Mason saw the shape of her knee through her pants. He said, “Yesterday, at school, Shauna Guard checked out my aura. She used two wire hangers and walked backwards away from me and when the hangers swung sideways that was where my happiness ended and my sadness began. I had fifty feet of happiness surrounding me. I was surprised because I’ve always thought I was dark and serious but now I find out I’m an optimist. I guess that’s a good thing.”
“Shauna Guard. I don’t know her.”
“She’s in Grade 10 and thinks she’s a radical. Wears McShit T-shirts and sticks padlocks through her earlobes.”
Lena didn’t seem to be listening. She sat up and touched Mason’s foot, as if she were testing the temperature of an object. She was thinner now. Walking down the stairs earlier Mason had been following her and he’d noticed that her pants hung loose and her shoulders were bony. He wondered if her breasts were smaller and what they would feel like in his hands. His throat was tight.

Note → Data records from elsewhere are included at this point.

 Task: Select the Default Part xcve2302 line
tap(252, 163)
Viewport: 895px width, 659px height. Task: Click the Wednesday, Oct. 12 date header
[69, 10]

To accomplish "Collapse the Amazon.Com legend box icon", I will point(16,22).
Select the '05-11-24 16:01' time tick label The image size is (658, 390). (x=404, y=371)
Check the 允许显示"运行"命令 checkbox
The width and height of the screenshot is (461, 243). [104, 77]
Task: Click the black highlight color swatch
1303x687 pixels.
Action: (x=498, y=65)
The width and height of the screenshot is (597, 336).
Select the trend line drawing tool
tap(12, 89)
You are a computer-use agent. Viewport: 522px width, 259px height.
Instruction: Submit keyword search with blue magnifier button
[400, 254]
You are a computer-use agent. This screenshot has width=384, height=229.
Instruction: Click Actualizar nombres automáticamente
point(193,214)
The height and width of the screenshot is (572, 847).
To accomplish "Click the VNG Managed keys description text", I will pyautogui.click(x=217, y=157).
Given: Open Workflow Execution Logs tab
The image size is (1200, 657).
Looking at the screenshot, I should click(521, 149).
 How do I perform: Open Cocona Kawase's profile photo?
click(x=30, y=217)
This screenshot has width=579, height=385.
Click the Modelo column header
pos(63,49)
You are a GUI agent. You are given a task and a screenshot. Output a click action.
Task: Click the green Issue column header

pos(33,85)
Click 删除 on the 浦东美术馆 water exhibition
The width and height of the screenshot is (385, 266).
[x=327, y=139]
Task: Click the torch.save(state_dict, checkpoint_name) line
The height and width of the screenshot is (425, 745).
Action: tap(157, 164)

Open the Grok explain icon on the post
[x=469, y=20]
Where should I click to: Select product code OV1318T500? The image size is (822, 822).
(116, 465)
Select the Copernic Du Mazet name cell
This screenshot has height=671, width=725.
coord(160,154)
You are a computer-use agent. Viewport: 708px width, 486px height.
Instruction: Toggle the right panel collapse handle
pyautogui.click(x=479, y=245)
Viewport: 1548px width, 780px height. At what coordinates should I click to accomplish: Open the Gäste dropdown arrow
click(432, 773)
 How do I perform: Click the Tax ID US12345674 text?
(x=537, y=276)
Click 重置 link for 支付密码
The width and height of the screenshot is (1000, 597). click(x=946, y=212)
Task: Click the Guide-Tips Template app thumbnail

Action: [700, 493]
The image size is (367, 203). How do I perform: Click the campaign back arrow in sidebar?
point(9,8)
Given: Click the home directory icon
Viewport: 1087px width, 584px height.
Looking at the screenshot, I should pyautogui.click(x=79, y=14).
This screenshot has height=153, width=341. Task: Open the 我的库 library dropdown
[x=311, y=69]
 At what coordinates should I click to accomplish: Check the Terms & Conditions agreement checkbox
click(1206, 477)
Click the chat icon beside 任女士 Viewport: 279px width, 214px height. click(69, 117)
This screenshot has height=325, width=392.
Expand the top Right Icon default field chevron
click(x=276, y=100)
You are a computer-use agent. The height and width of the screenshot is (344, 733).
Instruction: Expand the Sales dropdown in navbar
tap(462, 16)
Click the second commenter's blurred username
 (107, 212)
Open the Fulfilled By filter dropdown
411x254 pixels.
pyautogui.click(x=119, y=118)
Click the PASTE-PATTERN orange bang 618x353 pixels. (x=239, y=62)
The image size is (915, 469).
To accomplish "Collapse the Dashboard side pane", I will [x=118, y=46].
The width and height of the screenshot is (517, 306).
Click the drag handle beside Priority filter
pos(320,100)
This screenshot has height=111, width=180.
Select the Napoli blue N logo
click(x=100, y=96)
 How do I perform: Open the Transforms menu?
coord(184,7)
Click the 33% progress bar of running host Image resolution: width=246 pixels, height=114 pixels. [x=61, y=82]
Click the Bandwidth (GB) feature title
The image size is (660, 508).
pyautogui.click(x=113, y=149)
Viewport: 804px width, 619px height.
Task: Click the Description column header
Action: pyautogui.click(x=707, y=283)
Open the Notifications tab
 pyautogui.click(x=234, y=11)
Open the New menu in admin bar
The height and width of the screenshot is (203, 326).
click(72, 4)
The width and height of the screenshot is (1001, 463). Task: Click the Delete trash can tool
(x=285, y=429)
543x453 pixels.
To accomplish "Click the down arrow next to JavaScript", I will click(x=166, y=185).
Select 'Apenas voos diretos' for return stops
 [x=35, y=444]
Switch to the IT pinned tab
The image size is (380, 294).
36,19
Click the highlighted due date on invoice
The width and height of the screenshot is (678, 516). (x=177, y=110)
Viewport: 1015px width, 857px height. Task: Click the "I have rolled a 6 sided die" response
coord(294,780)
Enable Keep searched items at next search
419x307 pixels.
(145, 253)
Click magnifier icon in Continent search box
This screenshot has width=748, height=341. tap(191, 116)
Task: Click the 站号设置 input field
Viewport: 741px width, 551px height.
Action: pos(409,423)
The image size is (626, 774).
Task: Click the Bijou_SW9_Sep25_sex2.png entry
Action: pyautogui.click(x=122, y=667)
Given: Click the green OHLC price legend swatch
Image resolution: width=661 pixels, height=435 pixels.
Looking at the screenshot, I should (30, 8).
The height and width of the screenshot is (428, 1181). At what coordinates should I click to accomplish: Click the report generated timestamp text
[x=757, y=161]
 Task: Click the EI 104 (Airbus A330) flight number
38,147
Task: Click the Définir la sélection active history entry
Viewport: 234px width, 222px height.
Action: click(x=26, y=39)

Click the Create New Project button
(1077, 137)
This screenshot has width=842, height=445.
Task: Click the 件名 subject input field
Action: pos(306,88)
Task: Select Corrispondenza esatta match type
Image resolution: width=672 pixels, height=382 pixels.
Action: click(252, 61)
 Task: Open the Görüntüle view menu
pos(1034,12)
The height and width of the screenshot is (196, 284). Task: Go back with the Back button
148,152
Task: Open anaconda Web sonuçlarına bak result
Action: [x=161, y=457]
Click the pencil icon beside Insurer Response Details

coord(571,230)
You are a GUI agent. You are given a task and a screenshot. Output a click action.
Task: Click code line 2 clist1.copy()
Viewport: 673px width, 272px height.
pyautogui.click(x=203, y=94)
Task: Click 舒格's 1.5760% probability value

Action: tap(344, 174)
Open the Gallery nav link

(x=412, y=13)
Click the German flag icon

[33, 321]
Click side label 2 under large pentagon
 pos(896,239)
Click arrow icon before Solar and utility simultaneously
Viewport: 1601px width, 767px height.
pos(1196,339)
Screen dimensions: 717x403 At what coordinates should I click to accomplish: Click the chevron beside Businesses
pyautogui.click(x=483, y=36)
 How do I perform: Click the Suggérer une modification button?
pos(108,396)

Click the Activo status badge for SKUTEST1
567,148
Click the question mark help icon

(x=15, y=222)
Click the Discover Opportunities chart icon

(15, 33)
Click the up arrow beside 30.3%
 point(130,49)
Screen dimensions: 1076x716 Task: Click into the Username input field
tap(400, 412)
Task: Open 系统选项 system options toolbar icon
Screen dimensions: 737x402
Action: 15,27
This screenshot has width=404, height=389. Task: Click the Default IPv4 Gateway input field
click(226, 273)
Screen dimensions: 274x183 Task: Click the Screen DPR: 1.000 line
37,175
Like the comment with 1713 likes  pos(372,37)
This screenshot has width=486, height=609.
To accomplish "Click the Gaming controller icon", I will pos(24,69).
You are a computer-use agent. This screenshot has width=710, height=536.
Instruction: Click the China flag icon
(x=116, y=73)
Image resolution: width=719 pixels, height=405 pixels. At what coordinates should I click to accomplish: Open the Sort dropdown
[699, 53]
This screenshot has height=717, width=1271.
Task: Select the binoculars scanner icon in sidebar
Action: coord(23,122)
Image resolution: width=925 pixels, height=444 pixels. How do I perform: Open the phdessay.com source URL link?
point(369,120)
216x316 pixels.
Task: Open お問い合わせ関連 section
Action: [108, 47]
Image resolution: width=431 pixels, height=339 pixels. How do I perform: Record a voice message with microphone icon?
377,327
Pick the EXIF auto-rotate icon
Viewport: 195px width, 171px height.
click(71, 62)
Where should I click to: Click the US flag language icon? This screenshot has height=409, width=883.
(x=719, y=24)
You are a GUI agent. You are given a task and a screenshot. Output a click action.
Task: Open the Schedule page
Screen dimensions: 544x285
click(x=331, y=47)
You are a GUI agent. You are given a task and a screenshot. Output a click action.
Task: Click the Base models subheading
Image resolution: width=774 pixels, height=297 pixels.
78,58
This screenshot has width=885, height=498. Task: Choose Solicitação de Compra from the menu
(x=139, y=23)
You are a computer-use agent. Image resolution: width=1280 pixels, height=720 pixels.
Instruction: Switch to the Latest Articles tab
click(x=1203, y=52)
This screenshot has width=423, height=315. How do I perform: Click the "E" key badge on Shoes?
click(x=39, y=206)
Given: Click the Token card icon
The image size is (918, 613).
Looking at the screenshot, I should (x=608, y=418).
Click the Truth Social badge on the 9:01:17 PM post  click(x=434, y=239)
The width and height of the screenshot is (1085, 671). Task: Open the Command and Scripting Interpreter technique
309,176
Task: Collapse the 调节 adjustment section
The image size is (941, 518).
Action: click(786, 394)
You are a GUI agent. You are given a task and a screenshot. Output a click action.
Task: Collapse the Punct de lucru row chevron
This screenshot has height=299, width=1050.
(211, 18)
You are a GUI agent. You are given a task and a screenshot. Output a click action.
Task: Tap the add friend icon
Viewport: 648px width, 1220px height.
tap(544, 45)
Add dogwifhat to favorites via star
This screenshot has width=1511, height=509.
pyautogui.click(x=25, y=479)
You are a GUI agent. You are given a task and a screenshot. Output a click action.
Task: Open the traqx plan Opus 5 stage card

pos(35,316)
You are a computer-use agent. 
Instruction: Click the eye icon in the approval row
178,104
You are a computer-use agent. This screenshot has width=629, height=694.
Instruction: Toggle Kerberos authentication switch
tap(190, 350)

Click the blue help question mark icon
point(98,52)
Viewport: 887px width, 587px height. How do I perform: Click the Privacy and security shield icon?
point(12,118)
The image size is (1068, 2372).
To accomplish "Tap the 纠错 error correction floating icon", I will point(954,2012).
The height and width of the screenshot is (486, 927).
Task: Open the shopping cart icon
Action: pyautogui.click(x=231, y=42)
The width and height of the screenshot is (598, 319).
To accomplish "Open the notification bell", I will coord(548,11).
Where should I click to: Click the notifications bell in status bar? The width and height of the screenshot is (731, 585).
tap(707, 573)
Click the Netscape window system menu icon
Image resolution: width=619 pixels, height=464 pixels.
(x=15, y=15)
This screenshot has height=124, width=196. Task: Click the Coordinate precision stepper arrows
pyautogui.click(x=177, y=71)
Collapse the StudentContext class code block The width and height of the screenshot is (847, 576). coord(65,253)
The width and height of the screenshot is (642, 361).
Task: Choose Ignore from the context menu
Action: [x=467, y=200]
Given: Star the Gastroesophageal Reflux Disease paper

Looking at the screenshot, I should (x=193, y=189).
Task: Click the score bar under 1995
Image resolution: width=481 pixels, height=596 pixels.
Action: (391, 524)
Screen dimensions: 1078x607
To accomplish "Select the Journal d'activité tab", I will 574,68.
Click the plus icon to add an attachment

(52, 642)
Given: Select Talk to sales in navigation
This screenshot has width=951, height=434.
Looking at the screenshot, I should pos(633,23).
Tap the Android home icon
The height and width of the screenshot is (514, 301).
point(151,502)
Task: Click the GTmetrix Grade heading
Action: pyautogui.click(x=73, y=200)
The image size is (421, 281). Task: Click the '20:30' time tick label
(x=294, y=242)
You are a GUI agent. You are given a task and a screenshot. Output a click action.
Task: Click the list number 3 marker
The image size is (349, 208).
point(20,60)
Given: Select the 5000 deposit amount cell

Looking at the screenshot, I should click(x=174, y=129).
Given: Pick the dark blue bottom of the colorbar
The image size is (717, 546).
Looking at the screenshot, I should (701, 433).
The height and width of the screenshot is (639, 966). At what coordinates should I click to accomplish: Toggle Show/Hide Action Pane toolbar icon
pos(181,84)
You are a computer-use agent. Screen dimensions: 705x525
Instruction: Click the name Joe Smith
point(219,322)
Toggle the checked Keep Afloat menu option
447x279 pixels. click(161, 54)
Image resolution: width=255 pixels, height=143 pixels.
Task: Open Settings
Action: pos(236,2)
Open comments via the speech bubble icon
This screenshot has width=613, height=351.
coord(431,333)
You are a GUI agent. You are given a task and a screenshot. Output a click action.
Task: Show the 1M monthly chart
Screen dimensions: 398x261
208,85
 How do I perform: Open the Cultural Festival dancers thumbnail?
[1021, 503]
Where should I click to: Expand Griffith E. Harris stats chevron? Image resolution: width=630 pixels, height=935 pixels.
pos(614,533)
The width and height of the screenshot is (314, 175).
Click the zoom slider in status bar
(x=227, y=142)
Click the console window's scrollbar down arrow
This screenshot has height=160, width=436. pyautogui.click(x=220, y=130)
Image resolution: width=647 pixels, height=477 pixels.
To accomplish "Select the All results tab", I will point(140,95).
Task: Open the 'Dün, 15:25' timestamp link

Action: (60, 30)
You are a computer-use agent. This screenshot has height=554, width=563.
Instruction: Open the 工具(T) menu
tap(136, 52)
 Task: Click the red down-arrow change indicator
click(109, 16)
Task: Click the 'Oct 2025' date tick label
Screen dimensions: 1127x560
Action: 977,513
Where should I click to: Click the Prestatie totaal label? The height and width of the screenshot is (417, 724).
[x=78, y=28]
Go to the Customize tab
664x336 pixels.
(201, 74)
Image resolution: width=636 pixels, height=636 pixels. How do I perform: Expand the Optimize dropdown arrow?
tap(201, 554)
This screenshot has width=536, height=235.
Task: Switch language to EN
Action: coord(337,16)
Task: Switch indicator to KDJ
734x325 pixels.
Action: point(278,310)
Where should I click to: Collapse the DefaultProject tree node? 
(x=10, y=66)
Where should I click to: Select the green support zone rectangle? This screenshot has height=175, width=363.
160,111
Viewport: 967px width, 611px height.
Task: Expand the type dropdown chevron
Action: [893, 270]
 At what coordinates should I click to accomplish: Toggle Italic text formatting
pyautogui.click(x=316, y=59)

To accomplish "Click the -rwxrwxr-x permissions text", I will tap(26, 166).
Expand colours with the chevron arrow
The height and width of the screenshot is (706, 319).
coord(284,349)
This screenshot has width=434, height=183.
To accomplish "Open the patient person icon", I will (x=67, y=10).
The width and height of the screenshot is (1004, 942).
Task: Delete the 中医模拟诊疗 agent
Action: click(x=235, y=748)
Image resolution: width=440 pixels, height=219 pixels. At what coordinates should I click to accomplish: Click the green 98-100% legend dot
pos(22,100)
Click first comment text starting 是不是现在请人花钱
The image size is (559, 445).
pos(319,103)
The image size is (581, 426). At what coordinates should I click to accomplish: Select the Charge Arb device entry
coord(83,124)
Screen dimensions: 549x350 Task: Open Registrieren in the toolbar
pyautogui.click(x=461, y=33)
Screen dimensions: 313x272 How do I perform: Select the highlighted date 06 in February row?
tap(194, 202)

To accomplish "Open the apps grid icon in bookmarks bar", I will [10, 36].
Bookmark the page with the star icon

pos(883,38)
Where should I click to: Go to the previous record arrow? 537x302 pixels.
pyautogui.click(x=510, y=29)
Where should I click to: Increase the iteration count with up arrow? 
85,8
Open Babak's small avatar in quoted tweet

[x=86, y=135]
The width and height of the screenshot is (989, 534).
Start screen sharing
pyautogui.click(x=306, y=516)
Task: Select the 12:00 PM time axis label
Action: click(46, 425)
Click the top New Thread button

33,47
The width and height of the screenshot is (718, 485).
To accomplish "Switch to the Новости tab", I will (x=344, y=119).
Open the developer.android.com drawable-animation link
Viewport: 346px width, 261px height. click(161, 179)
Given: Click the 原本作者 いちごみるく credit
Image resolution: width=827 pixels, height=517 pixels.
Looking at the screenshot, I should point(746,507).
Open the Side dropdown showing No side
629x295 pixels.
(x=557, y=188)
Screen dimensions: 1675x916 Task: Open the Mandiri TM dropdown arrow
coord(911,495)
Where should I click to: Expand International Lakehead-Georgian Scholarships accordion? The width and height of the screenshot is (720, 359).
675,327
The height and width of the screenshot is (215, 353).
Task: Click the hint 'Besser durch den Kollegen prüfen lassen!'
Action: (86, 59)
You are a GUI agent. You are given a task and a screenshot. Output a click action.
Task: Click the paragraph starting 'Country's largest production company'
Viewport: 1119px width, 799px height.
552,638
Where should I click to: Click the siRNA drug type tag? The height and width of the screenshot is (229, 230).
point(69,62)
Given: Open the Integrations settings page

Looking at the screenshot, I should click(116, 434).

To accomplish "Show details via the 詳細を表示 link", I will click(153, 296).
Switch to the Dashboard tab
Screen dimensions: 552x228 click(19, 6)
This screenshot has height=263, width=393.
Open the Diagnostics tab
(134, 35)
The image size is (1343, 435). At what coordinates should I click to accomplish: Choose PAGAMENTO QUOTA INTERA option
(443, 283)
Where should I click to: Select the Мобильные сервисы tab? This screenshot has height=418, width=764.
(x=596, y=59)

“Things are still pretty fucked up,” Lena said, holding his toe now. “I mean I don’t have fifty feet of happiness like you. Maybe two feet. Some days, none. You’re probably wondering, what’s happening here? We gonna get naked, that sort of thing, but I’m still walking around with this big space between me and other people. I’m holding your toe but it doesn’t mean anything. To me. To how I feel. It might as well be a rock or a piece of bread. Before, I would have been thrilled and I would have taken off your sock and sucked on your toe and you would have sucked on mine and I’d have had little bumps on the backs of my arms but now there’s nothing.” She paused, still holding Mason’s toe.